*EXERCISE INSTRUCTIONS:*
Scan the records beneath this line for the line holding "This screenshot has width=1568, height=391." and the line holding "Click the midassystem", then transcribe exactly those two and all lines between.

(Saved entries)
++++++++
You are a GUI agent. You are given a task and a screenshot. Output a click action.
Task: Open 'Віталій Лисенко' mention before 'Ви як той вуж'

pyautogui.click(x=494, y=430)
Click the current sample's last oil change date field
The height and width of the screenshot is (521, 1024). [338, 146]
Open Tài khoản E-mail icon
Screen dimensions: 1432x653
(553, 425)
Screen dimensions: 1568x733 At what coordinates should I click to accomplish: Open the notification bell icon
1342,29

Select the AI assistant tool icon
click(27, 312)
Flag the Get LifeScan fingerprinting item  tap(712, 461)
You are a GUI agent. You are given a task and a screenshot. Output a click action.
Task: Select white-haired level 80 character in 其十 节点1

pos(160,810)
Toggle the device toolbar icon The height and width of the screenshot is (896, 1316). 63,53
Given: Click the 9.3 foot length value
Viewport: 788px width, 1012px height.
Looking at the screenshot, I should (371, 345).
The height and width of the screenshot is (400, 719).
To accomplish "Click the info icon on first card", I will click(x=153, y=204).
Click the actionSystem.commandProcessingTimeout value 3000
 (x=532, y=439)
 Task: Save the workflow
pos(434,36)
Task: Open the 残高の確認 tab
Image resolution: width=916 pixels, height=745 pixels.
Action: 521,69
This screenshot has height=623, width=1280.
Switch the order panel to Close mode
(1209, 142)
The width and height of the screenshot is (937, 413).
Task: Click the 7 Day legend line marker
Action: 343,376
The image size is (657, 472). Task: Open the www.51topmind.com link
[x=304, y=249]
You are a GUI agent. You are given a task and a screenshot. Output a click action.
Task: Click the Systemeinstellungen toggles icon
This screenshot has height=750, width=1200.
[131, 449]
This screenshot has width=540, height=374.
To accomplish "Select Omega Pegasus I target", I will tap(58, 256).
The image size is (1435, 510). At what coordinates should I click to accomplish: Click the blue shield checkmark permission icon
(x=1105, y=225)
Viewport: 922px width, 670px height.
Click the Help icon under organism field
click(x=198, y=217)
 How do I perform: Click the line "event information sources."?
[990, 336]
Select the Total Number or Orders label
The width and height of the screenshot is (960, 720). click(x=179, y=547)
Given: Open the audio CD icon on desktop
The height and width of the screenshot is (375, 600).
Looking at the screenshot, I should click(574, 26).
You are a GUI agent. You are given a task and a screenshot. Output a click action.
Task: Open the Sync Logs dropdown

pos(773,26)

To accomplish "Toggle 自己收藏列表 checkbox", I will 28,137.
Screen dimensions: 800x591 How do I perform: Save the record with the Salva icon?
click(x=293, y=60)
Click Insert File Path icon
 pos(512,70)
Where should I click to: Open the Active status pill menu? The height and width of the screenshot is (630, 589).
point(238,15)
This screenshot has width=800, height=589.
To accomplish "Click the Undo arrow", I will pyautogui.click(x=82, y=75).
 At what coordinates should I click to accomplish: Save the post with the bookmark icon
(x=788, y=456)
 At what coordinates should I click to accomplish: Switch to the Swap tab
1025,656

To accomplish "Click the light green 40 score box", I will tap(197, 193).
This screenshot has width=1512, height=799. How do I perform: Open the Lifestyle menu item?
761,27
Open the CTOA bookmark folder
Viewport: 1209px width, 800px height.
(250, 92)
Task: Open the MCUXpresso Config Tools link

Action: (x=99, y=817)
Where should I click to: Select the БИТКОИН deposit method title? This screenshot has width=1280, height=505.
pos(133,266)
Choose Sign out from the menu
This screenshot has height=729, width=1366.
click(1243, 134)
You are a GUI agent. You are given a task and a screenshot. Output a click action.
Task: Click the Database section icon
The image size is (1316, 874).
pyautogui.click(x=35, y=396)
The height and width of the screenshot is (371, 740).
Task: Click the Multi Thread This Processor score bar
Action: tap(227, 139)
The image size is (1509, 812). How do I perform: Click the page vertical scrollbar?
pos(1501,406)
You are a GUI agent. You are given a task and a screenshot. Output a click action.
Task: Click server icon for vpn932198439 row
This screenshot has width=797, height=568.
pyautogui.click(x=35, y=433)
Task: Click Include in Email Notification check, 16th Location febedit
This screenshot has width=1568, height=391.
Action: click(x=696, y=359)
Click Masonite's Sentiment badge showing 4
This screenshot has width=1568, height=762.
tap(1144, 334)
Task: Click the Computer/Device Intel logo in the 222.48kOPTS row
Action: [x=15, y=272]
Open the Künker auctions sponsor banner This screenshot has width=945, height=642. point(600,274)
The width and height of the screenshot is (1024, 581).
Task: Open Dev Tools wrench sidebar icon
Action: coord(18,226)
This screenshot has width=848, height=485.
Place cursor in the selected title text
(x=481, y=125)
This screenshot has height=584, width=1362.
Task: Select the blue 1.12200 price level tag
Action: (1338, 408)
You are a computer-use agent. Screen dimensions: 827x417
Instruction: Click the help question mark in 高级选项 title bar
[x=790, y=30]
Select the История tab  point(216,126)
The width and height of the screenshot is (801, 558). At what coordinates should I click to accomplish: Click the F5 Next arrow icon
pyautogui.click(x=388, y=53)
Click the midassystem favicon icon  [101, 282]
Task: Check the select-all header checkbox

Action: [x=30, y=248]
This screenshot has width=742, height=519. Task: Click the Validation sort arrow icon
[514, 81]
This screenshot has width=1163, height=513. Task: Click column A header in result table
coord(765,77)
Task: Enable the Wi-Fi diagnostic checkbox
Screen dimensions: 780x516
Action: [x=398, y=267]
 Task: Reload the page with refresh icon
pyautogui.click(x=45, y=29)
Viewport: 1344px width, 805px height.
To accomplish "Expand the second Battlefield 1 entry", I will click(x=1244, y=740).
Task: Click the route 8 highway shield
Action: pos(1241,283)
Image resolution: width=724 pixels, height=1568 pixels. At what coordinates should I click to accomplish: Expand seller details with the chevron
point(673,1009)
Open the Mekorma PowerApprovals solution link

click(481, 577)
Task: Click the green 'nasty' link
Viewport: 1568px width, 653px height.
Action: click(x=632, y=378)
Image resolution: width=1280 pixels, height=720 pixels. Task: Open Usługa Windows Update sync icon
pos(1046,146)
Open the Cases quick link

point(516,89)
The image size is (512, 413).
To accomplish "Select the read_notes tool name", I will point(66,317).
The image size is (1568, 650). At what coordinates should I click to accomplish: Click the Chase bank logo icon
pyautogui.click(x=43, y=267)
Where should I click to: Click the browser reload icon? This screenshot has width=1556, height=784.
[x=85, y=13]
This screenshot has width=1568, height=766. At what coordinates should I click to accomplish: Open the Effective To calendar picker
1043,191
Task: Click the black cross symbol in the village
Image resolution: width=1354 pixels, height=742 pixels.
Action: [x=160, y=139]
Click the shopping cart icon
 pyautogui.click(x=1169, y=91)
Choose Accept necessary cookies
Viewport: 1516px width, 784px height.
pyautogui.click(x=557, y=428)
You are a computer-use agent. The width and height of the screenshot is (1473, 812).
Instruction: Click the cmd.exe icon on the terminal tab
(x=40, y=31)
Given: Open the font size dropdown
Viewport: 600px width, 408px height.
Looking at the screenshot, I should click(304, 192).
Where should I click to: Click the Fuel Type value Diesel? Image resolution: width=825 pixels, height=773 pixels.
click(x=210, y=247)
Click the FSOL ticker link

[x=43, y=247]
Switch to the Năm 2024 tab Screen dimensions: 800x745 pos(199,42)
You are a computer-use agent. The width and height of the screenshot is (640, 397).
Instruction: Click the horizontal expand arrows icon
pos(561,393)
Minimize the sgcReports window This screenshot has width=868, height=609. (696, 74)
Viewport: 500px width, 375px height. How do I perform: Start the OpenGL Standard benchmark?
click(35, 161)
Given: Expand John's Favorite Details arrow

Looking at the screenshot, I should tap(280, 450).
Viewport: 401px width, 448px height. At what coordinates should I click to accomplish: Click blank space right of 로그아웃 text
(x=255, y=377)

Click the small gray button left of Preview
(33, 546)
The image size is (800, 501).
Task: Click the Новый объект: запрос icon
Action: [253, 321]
++++++++
*RESULT BELOW:*
This screenshot has width=1568, height=391.
Action: click(x=696, y=359)
Click Masonite's Sentiment badge showing 4
This screenshot has width=1568, height=762.
tap(1144, 334)
Task: Click the Computer/Device Intel logo in the 222.48kOPTS row
Action: [x=15, y=272]
Open the Künker auctions sponsor banner This screenshot has width=945, height=642. point(600,274)
The width and height of the screenshot is (1024, 581).
Task: Open Dev Tools wrench sidebar icon
Action: coord(18,226)
This screenshot has width=848, height=485.
Place cursor in the selected title text
(x=481, y=125)
This screenshot has height=584, width=1362.
Task: Select the blue 1.12200 price level tag
Action: (1338, 408)
You are a computer-use agent. Screen dimensions: 827x417
Instruction: Click the help question mark in 高级选项 title bar
[x=790, y=30]
Select the История tab  point(216,126)
The width and height of the screenshot is (801, 558). At what coordinates should I click to accomplish: Click the F5 Next arrow icon
pyautogui.click(x=388, y=53)
Click the midassystem favicon icon  [101, 282]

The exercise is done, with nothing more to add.